If you're not drafting three closers in the 7-11 round area, then you might as well punt saves too and just go after MR with good ERA/WHIP numbers, because you're not going to get good averaging scores with bottom-tier closers.
A Fleshner Fantasy wrote:It couldn't work. In order to win WHIP, ERA, and saves, you would need to draft probably 3 closers in the first 7 or so rounds. With that in mind, there is no way you could get good enough hitting to win the league.
You don't need 3 of the top 5 or so closers to do this strategy. You can focus on hitting initially, just have to carefully select your closers.
MTUCache wrote:As others have said, if you're going to get closers who do anything other than get saves (i.e., closers with stellar ERA/WHIP #s), you're going to have to get them early.
That takes away from the hitting you need in order to make up for those punted categories.

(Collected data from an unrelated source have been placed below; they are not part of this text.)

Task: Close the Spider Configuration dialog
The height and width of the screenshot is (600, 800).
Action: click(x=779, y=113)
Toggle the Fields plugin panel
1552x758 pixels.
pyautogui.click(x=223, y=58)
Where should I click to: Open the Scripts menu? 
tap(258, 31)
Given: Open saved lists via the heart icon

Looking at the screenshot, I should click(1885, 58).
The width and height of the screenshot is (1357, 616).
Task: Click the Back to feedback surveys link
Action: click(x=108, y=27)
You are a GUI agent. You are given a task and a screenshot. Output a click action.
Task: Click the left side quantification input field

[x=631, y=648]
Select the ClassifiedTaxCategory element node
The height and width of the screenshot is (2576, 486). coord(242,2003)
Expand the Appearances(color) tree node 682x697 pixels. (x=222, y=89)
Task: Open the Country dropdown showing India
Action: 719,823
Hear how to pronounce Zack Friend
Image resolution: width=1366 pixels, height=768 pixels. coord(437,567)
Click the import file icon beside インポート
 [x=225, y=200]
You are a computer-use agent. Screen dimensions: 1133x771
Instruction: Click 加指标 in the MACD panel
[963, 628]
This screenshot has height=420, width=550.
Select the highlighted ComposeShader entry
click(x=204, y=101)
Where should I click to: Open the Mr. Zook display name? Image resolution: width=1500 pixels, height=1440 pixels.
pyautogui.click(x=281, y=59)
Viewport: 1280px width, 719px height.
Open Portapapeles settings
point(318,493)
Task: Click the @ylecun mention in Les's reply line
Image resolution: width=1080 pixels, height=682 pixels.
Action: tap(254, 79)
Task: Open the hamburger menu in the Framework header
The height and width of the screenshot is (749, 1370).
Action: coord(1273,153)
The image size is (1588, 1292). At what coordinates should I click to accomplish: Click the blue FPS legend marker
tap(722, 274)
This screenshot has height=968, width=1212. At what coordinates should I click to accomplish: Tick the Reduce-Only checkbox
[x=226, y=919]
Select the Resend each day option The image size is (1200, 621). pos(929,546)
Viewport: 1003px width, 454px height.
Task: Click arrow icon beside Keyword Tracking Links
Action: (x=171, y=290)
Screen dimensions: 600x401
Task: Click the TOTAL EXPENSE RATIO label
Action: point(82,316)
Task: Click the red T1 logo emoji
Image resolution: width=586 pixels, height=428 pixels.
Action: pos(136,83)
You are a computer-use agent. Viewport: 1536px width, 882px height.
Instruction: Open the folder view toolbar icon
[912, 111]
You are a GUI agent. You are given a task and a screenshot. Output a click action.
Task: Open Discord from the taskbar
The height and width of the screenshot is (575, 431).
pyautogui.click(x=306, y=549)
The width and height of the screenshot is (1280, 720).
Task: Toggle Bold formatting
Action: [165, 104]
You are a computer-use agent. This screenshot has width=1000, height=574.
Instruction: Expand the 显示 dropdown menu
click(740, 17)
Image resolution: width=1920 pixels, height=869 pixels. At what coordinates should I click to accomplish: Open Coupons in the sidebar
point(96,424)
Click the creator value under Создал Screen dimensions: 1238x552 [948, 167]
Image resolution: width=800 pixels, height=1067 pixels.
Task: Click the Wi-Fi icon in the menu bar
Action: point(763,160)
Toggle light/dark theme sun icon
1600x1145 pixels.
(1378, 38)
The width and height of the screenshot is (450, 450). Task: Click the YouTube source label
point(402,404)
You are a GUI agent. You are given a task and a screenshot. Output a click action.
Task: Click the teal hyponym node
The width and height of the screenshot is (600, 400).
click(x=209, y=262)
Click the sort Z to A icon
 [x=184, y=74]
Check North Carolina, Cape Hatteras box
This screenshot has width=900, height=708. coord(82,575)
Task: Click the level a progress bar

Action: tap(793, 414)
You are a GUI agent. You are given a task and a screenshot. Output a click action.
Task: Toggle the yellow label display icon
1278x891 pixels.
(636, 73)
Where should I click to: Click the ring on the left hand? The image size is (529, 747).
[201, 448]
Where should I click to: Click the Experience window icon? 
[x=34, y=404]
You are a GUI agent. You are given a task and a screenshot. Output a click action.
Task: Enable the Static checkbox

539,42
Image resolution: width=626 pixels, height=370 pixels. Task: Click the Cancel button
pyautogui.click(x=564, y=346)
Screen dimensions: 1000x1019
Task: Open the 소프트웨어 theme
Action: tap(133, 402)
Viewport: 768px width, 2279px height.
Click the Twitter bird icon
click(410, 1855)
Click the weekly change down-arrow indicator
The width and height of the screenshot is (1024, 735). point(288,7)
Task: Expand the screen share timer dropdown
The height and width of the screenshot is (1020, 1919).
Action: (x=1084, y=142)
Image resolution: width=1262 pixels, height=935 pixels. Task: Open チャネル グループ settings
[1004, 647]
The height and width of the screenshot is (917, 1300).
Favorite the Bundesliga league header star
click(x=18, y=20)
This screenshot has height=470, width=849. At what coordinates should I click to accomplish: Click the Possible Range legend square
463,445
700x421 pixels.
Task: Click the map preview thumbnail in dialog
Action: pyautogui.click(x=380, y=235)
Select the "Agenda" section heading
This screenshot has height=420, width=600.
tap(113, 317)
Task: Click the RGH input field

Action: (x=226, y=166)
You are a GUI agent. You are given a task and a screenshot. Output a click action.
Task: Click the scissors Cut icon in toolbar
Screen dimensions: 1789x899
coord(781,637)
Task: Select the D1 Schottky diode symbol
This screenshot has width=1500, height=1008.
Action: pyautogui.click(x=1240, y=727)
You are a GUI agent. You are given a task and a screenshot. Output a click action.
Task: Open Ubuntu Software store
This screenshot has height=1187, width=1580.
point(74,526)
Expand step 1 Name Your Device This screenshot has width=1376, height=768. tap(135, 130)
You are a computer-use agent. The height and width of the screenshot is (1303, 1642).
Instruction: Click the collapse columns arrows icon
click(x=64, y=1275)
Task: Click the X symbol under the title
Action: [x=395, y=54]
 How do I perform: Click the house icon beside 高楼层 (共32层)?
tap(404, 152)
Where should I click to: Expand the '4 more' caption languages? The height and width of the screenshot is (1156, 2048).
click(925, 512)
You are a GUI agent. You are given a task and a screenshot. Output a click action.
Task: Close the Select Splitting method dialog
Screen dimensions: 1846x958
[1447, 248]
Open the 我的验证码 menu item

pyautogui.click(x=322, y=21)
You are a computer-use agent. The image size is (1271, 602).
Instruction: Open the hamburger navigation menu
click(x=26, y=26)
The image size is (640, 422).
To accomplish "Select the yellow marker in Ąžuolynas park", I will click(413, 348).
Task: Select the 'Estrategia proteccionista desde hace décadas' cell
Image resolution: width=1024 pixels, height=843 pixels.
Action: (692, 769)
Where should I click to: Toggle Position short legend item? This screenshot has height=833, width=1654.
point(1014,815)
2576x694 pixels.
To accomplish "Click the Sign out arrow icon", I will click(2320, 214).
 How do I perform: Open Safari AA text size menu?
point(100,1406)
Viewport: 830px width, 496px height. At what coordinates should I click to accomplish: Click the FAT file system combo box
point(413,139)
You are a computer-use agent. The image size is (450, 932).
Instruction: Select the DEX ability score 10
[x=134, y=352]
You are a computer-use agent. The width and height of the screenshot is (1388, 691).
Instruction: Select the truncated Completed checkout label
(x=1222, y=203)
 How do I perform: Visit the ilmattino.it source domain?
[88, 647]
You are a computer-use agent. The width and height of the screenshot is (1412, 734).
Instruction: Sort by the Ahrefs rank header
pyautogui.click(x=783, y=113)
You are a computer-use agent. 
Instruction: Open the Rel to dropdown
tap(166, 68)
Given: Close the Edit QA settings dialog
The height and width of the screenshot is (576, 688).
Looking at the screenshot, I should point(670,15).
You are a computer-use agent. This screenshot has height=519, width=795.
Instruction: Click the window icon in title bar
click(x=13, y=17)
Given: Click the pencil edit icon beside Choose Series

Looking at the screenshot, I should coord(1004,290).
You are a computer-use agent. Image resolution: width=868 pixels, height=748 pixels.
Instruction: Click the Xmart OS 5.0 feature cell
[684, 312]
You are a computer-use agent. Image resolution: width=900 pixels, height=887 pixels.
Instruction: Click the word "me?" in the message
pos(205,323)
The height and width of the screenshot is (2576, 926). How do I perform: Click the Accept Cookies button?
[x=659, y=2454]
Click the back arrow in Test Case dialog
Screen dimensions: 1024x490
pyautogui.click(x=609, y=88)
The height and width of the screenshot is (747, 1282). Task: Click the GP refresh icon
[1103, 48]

If you're not drafting three closers in the 7-11 round area, then you might as well punt saves too and just go after MR with good ERA/WHIP numbers, because you're not going to get good averaging scores with bottom-tier closers.
In my attempt of this strategy this year, I took a closer in Rounds 7, 10, 13, 15, 16, and 19. I got Wagner in the 7th, Corpas in the 10th, and took guys like R. Soriano instead of Todd Jones/Joe Borowski type bottom-feeder closers. I then added some elite MR's to help my ratios, and I still managed a pretty kick-butt offense picking hitters while others grabbed SP's and other elite closers early on.
This said, I still say that it takes a lot of luck, and it's near impossible to beat a competent owner who drafts a balanced team. Plus, I almost always have to try to grab another stuperstar offensive stud via trade mid-season. Lots of other owners only use 1 early pick on an ace pitcher, so they're not that far behind in offense, and they're also not punting K's/W's.
"I've failed over and over again in my life. And that is why I succeed." - Michael Jordan
Yeah, punting one cat is a bad idea, punting two would never work (*disclaimer - Yahoo! public leagues don't count, anything works in those).
What you're talking about is more or less the LIMA plan, and most league now have innings limits in place to make it even more difficult to pull off. More of an auction strategy than a draft strategy anyway. In an auction you spend heavily on hitting and a couple of good closers, pick up some promising young pitchers for a couple bucks. In a serpentine draft you come out with a pretty sorry team. EVERYONE is getting hitters early, the only difference is when they start picking their studs, you load up on middle round hitters. Not a recipe for success.